- [What this task involves] Would you return the data exactly as given, except for its pictures?

- [Records to use]
Start of Block
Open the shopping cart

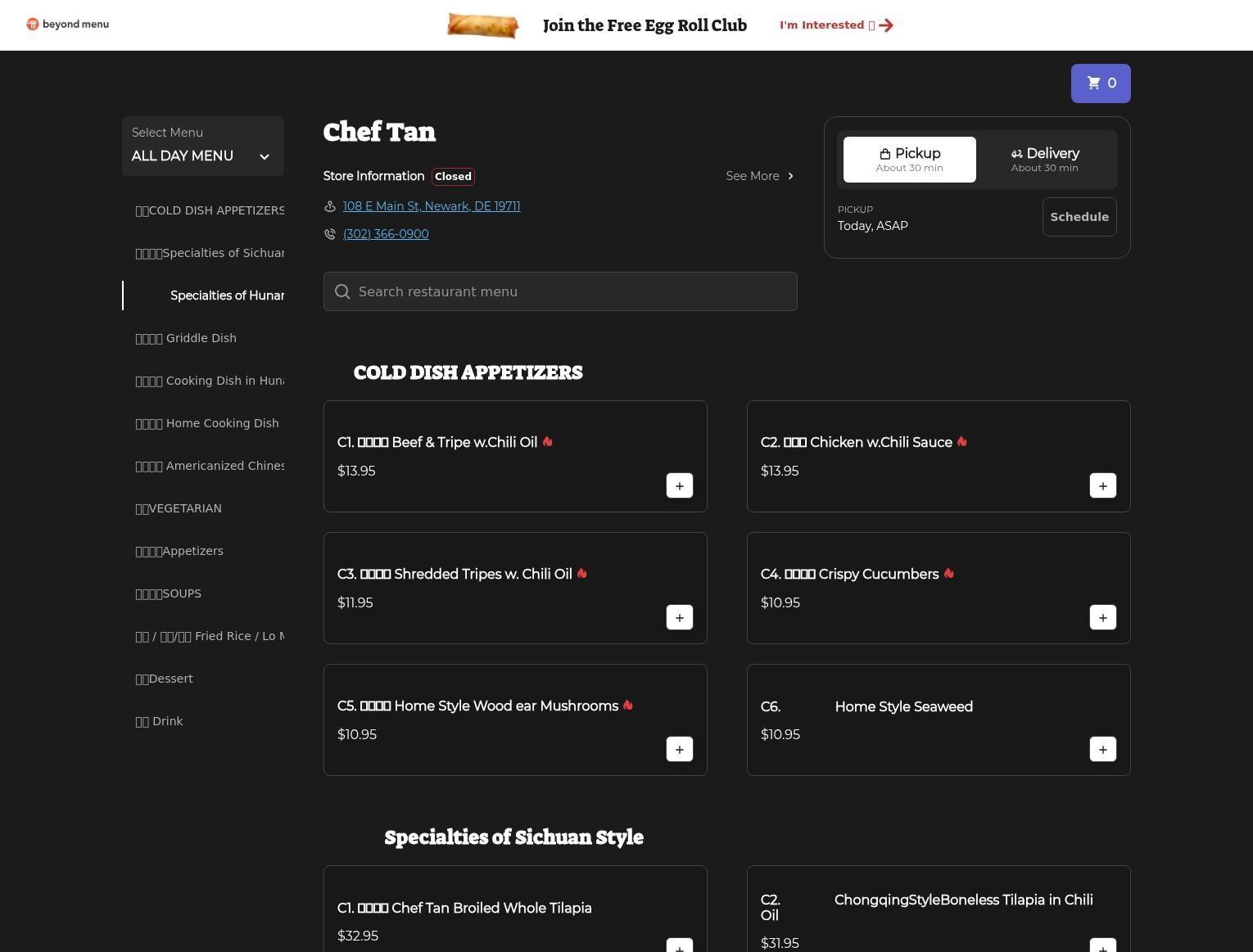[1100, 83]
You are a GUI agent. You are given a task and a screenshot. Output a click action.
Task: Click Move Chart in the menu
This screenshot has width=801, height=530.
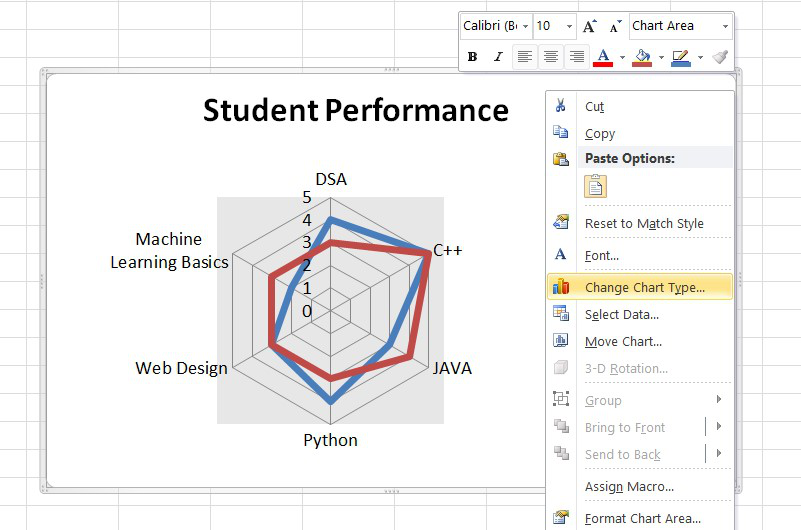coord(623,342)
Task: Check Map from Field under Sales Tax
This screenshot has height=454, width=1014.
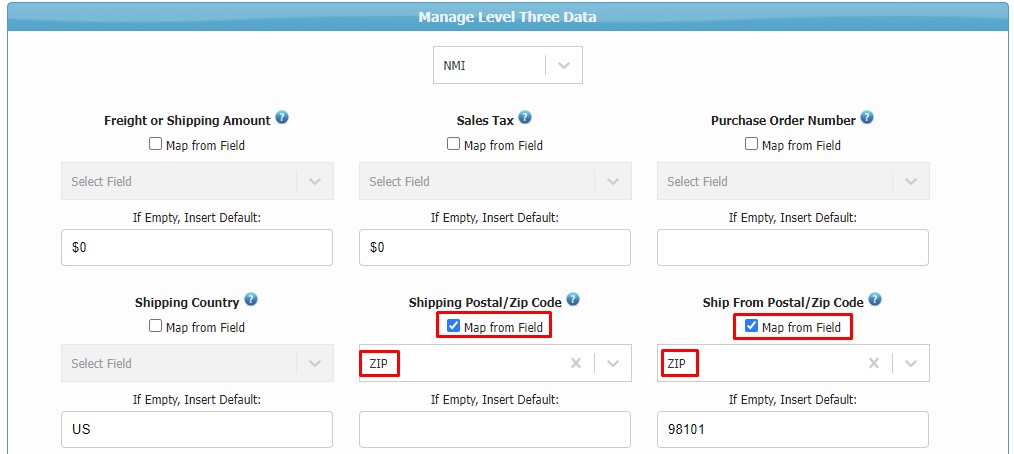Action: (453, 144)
End of Block
- [Result]
Open the shopping cart

[1100, 83]
You are a GUI agent. You are given a task and a screenshot. Output a click action.
Task: Click Move Chart in the menu
This screenshot has width=801, height=530.
coord(623,342)
Task: Check Map from Field under Sales Tax
This screenshot has height=454, width=1014.
Action: (453, 144)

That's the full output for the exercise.